▶ [EXCERPT PROVIDED]:
- Opening Delimiter -
Beyond Pedestrians: Caption-Guided CLIP Framework for High-Difficulty Video-based Person Re-Identification

arXiv cs.CV / 4/10/2026

💬 OpinionIdeas & Deep AnalysisModels & Research

Key Points

  • The paper addresses weaknesses in video-based person re-identification (ReID) under high-difficulty conditions (e.g., sports and dance), where multiple people with similar clothing move dynamically across cameras.
  • It proposes CG-CLIP, a caption-guided CLIP framework that uses textual descriptions generated by multimodal LLMs to refine identity-specific features via Caption-guided Memory Refinement (CMR).
  • CG-CLIP also introduces Token-based Feature Extraction (TFE), which uses cross-attention with fixed-length learnable tokens to aggregate spatiotemporal features efficiently and reduce computation.
  • Experiments on standard datasets (MARS, iLIDS-VID) and two new high-difficulty datasets (SportsVReID, DanceVReID) show improved performance over state-of-the-art methods across benchmarks.
  • By combining caption guidance and tokenized spatiotemporal aggregation, the work aims to improve robustness for ReID scenarios that go beyond typical pedestrian footage.
- Closing Delimiter -
▶ [EXERCISE OBJECTIVE]: Write the next part of the summary of the CG-CLIP video person re-identification paper, starting after its final key point. The data has nothing to do with the summary of the CG-CLIP video person re-identification paper.

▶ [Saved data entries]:
- Opening Delimiter -
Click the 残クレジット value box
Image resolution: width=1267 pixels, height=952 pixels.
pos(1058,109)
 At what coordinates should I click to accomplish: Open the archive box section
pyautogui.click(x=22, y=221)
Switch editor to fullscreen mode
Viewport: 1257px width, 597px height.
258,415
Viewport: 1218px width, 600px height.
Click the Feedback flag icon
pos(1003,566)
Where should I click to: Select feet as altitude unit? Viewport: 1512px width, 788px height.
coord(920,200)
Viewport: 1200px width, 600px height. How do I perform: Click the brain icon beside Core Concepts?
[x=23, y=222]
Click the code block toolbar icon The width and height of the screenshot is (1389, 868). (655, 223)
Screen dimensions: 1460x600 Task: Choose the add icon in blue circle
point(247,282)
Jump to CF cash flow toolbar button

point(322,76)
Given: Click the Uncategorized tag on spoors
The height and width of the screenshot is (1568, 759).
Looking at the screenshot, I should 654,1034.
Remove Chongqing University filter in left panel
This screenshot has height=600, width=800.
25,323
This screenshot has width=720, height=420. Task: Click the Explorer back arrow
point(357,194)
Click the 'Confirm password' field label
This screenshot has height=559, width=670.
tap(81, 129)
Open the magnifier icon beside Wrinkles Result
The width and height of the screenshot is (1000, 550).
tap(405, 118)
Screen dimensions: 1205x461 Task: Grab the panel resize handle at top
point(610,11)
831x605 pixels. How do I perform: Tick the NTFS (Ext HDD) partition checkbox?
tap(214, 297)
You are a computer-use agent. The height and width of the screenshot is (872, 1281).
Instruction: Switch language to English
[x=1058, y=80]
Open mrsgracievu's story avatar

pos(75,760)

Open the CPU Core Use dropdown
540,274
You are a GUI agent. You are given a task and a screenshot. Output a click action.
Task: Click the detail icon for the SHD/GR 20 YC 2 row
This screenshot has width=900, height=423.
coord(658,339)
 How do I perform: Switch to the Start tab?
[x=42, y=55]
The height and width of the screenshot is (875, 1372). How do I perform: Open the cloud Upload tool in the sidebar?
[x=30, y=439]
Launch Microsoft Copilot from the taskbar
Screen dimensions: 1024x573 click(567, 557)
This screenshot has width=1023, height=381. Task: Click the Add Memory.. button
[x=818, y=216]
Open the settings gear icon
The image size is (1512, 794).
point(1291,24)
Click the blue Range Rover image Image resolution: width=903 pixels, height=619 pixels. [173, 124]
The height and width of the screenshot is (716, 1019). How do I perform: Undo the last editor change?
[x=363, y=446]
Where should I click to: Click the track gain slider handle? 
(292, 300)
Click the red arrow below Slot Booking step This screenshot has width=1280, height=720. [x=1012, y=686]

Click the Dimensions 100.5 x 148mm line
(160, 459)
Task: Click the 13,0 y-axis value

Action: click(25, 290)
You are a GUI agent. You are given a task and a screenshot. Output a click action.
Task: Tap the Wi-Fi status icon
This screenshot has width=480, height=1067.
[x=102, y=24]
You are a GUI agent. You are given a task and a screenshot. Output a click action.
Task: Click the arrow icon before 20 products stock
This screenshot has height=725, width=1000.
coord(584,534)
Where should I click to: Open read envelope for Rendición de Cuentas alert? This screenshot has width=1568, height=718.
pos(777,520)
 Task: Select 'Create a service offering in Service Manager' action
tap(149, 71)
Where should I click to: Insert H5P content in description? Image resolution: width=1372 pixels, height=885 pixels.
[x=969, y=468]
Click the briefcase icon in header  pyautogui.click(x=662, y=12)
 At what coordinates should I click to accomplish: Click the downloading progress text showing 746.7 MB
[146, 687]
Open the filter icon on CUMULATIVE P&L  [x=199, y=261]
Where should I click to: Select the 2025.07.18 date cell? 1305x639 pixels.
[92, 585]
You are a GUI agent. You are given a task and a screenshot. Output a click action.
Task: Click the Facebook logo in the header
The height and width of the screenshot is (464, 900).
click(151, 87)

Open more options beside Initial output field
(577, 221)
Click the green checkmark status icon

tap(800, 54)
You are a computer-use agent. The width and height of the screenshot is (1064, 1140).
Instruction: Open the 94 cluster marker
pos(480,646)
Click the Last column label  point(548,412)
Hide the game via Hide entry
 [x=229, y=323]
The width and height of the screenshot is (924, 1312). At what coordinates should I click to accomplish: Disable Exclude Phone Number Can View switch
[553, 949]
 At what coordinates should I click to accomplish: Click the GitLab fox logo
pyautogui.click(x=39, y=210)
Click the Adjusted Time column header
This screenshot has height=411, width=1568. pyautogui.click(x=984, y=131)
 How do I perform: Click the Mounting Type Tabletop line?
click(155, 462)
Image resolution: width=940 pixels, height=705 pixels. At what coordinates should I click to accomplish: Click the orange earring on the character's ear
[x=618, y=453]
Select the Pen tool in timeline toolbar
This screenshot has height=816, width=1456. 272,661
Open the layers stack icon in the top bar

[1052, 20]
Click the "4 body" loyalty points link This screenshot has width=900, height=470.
- Closing Delimiter -
▶ [OUTPUT BELOW]:
Abstract

In recent years, video-based person Re-Identification (ReID) has gained attention for its ability to leverage spatiotemporal cues to match individuals across non-overlapping cameras. However, current methods struggle with high-difficulty scenarios, such as sports and dance performances, where multiple individuals wear similar clothing while performing dynamic movements. To overcome these challenges, we propose CG-CLIP, a novel caption-guided CLIP framework that leverages explicit textual descriptions and learnable tokens. Our method introduces two key components: Caption-guided Memory Refinement (CMR) and Token-based Feature Extraction (TFE). CMR utilizes captions generated by Multi-modal Large Language Models (MLLMs) to refine identity-specific features, capturing fine-grained details. TFE employs a cross-attention mechanism with fixed-length learnable tokens to efficiently aggregate spatiotemporal features, reducing computational overhead. We evaluate our approach on two standard datasets (MARS and iLIDS-VID) and two newly constructed high-difficulty datasets (SportsVReID and DanceVReID). Experimental results demonstrate that our method outperforms current state-of-the-art approaches, achieving significant improvements across all benchmarks.